Stored data:
Content starts

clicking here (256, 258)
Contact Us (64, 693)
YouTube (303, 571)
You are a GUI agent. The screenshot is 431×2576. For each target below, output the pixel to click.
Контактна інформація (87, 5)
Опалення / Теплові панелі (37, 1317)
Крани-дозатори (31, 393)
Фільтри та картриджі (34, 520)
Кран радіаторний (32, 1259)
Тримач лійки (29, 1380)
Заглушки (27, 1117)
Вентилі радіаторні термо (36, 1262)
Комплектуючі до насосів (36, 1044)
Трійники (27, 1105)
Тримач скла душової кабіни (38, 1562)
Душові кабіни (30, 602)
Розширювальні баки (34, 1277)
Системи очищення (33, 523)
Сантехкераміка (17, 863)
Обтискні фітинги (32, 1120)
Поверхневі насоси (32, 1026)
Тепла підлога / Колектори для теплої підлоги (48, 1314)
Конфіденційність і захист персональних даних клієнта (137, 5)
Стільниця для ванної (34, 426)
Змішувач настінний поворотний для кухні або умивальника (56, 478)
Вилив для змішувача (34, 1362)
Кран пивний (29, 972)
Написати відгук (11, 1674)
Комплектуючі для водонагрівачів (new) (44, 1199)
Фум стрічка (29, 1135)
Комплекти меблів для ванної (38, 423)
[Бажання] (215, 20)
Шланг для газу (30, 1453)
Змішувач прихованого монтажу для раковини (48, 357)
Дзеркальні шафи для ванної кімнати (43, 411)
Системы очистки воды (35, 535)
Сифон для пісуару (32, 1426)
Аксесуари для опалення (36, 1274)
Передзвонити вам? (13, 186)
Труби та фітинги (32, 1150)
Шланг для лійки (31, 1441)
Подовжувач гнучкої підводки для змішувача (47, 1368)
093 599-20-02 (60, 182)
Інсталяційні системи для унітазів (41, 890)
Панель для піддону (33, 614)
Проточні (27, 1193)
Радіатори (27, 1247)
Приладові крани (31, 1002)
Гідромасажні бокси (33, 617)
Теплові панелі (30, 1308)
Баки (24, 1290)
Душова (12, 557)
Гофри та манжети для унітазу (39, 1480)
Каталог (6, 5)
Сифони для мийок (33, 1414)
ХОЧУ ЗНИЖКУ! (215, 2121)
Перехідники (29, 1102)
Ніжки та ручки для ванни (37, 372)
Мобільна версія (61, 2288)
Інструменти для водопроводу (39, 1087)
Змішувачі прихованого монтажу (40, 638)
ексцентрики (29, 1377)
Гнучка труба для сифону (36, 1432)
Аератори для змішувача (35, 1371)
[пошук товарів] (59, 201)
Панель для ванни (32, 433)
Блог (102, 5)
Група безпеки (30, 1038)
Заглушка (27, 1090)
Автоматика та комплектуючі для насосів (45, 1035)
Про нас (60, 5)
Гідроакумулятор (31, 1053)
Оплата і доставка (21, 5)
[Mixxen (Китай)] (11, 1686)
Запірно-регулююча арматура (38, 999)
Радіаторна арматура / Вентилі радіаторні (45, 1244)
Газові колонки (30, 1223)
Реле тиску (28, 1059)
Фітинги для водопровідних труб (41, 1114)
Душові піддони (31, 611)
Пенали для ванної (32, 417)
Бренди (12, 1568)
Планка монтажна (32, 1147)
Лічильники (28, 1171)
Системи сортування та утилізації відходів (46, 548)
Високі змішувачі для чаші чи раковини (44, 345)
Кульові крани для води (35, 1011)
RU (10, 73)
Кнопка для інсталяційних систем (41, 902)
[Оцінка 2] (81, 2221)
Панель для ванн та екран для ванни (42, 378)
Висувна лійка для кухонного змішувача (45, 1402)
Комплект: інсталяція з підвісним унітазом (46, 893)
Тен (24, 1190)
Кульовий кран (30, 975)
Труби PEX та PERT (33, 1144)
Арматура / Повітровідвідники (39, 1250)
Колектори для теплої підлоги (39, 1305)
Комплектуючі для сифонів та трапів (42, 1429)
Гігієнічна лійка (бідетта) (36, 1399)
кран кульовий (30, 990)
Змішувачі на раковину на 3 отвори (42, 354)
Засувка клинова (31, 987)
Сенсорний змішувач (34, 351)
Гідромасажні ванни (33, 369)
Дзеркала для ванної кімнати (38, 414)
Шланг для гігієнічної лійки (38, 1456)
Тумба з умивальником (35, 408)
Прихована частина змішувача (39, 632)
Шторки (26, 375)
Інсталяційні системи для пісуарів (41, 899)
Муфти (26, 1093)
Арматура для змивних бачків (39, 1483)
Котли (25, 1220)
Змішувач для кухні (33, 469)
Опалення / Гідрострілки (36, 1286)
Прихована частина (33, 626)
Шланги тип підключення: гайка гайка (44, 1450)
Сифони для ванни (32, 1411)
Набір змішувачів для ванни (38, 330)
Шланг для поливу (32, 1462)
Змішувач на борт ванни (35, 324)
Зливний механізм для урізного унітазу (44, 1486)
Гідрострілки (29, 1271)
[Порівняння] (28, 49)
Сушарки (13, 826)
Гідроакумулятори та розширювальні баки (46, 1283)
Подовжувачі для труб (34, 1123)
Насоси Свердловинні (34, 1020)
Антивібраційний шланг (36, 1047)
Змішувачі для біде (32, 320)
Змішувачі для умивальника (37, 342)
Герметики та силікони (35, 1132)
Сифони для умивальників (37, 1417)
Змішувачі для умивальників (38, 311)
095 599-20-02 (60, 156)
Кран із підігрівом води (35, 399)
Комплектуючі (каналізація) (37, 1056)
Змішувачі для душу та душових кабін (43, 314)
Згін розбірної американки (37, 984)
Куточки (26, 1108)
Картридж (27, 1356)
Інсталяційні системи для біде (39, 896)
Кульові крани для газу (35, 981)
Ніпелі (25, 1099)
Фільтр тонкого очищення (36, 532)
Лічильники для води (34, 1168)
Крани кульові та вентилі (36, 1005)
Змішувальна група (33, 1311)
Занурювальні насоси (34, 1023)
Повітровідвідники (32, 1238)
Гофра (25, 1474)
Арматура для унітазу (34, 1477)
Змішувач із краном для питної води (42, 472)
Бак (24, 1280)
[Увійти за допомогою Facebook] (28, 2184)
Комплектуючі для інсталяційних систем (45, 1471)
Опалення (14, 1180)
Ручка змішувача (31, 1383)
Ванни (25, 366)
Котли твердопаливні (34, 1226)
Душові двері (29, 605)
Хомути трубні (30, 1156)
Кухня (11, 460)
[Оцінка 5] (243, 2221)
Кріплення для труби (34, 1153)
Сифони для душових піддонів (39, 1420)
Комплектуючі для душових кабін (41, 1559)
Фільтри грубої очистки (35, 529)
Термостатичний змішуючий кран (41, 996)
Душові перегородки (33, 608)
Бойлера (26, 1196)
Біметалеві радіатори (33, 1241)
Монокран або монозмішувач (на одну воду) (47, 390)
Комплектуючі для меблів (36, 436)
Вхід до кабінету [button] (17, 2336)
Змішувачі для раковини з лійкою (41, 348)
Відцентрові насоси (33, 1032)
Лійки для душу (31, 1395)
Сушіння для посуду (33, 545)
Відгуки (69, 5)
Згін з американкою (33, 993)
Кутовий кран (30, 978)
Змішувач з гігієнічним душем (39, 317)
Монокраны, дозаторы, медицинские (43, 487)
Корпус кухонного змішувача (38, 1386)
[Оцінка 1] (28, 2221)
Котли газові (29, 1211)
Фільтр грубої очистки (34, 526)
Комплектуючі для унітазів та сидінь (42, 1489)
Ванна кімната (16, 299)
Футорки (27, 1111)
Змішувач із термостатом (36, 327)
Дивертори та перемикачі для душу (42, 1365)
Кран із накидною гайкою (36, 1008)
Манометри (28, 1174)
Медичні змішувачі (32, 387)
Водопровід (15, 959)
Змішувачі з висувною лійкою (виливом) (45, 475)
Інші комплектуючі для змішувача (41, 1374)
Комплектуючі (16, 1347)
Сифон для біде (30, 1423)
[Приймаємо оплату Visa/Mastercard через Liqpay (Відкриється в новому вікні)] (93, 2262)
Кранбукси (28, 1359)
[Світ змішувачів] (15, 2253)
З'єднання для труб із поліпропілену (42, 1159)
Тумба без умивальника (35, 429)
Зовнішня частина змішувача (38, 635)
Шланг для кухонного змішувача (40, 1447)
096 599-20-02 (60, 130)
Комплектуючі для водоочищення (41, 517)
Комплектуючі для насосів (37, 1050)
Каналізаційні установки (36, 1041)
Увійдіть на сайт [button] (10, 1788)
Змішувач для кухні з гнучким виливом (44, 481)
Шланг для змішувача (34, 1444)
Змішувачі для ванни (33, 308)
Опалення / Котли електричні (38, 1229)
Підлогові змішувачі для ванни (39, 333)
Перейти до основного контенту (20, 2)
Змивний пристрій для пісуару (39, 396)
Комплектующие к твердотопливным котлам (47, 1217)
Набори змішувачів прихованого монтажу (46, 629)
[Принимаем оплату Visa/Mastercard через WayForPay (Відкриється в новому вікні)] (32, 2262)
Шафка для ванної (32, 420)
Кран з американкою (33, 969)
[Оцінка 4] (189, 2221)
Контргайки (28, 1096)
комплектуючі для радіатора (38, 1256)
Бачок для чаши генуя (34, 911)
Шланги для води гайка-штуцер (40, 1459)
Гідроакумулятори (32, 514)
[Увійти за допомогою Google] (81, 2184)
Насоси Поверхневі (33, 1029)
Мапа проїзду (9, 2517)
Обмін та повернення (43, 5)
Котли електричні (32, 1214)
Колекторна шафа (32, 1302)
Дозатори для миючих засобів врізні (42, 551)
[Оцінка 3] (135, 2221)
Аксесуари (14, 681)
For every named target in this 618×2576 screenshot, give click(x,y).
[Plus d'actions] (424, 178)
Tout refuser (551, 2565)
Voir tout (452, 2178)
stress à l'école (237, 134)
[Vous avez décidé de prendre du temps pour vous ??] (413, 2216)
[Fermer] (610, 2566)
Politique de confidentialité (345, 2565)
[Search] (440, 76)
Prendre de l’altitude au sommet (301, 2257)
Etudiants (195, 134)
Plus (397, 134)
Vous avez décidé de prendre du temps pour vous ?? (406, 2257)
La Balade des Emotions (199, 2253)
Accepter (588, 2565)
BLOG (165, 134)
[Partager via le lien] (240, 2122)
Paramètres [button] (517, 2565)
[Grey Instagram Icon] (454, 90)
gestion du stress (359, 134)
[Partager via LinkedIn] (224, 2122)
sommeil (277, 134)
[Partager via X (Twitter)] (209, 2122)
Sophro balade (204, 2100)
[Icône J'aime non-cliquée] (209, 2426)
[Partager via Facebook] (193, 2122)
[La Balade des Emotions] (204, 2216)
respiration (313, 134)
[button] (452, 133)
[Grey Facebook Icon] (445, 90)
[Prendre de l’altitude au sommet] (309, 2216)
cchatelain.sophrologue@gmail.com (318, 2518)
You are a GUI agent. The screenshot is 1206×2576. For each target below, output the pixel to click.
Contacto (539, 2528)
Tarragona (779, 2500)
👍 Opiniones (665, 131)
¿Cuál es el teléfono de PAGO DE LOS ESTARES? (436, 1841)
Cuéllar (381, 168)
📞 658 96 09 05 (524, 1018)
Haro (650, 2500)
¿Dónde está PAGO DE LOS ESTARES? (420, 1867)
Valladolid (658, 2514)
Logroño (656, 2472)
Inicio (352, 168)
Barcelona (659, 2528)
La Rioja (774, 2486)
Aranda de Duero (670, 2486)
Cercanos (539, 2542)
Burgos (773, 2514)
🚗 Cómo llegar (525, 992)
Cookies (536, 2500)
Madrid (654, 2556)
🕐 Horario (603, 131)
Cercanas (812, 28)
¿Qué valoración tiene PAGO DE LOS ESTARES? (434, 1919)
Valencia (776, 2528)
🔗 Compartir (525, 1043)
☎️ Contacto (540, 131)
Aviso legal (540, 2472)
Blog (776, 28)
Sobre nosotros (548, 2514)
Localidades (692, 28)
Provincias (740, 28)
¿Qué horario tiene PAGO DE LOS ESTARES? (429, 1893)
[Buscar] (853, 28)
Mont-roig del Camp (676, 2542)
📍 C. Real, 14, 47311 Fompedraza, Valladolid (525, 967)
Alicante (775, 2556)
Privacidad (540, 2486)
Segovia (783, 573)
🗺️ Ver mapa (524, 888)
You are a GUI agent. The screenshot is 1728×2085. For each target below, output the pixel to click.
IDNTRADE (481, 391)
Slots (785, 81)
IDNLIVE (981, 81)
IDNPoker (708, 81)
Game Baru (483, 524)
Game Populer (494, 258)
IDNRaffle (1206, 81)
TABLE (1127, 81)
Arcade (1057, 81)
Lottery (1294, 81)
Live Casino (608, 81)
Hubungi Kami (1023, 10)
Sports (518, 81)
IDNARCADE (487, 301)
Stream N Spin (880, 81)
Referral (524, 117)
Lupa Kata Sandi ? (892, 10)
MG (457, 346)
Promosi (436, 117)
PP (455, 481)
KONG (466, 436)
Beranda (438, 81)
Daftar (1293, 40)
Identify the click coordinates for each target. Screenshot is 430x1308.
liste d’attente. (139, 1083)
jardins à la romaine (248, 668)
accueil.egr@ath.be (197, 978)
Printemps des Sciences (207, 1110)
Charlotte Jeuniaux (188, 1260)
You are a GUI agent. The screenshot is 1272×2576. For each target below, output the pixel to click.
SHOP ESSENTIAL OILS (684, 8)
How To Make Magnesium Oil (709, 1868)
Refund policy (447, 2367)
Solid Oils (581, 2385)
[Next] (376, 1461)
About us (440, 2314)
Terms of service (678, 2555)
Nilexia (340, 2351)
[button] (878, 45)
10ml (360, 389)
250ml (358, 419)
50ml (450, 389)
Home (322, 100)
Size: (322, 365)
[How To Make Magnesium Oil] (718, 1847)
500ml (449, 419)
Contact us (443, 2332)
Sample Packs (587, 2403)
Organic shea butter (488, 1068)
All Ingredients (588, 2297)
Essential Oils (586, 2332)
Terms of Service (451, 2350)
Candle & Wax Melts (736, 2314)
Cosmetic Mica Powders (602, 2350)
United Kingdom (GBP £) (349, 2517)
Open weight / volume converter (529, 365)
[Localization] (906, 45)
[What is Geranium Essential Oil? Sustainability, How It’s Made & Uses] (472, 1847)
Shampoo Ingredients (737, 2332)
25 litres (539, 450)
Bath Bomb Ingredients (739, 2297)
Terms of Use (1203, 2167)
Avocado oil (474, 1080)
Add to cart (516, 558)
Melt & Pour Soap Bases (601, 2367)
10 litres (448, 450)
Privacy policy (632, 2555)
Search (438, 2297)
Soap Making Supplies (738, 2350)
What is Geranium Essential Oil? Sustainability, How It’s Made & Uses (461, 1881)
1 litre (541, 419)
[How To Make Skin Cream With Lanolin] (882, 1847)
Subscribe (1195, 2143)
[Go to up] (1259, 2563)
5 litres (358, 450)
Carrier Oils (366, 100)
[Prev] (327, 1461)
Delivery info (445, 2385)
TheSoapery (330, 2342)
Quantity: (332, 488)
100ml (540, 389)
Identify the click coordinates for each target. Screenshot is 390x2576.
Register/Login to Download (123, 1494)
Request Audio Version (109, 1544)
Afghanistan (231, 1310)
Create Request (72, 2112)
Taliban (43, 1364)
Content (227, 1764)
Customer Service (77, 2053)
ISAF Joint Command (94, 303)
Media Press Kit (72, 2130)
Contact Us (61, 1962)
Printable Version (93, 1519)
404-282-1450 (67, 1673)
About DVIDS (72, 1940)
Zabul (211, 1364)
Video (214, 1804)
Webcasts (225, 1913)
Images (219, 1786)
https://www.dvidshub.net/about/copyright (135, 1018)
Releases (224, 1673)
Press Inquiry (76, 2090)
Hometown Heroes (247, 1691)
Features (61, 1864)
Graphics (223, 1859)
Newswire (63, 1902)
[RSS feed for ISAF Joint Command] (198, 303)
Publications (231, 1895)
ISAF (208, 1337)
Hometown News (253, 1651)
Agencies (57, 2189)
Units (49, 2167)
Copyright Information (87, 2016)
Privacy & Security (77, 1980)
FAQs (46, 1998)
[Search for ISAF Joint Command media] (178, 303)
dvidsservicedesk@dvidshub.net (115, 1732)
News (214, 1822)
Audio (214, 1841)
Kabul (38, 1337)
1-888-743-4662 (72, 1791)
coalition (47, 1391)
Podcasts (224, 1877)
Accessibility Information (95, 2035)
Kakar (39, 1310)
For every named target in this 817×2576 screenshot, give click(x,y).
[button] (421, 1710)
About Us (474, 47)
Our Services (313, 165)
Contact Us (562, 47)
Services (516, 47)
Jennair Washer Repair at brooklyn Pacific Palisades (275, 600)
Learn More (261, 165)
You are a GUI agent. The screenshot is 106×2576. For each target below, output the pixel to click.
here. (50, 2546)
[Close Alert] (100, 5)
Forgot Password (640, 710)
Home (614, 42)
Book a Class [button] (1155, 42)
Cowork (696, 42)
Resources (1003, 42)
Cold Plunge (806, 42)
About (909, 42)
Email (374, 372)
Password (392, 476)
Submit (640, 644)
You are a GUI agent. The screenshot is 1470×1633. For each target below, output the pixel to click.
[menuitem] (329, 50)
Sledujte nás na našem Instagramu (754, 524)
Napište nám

Content ends

WORK TASK:
Scan the records above for the lines holding "Насоси Поверхневі (33, 1029)" and "Provincias (740, 28)". Transcribe those two and every line between them word for word, and no others.

RESULT BELOW:
Насоси Поверхневі (33, 1029)
Мапа проїзду (9, 2517)
Обмін та повернення (43, 5)
Котли електричні (32, 1214)
Колекторна шафа (32, 1302)
Дозатори для миючих засобів врізні (42, 551)
[Оцінка 3] (135, 2221)
Аксесуари (14, 681)
For every named target in this 618×2576 screenshot, give click(x,y).
[Plus d'actions] (424, 178)
Tout refuser (551, 2565)
Voir tout (452, 2178)
stress à l'école (237, 134)
[Vous avez décidé de prendre du temps pour vous ??] (413, 2216)
[Fermer] (610, 2566)
Politique de confidentialité (345, 2565)
[Search] (440, 76)
Prendre de l’altitude au sommet (301, 2257)
Etudiants (195, 134)
Plus (397, 134)
Vous avez décidé de prendre du temps pour vous ?? (406, 2257)
La Balade des Emotions (199, 2253)
Accepter (588, 2565)
BLOG (165, 134)
[Partager via le lien] (240, 2122)
Paramètres [button] (517, 2565)
[Grey Instagram Icon] (454, 90)
gestion du stress (359, 134)
[Partager via LinkedIn] (224, 2122)
sommeil (277, 134)
[Partager via X (Twitter)] (209, 2122)
Sophro balade (204, 2100)
[Icône J'aime non-cliquée] (209, 2426)
[Partager via Facebook] (193, 2122)
[La Balade des Emotions] (204, 2216)
respiration (313, 134)
[button] (452, 133)
[Grey Facebook Icon] (445, 90)
[Prendre de l’altitude au sommet] (309, 2216)
cchatelain.sophrologue@gmail.com (318, 2518)
You are a GUI agent. The screenshot is 1206×2576. For each target below, output the pixel to click.
Contacto (539, 2528)
Tarragona (779, 2500)
👍 Opiniones (665, 131)
¿Cuál es el teléfono de PAGO DE LOS ESTARES? (436, 1841)
Cuéllar (381, 168)
📞 658 96 09 05 (524, 1018)
Haro (650, 2500)
¿Dónde está PAGO DE LOS ESTARES? (420, 1867)
Valladolid (658, 2514)
Logroño (656, 2472)
Inicio (352, 168)
Barcelona (659, 2528)
La Rioja (774, 2486)
Aranda de Duero (670, 2486)
Cercanos (539, 2542)
Burgos (773, 2514)
🚗 Cómo llegar (525, 992)
Cookies (536, 2500)
Madrid (654, 2556)
🕐 Horario (603, 131)
Cercanas (812, 28)
¿Qué valoración tiene PAGO DE LOS ESTARES? (434, 1919)
Valencia (776, 2528)
🔗 Compartir (525, 1043)
☎️ Contacto (540, 131)
Aviso legal (540, 2472)
Blog (776, 28)
Sobre nosotros (548, 2514)
Localidades (692, 28)
Provincias (740, 28)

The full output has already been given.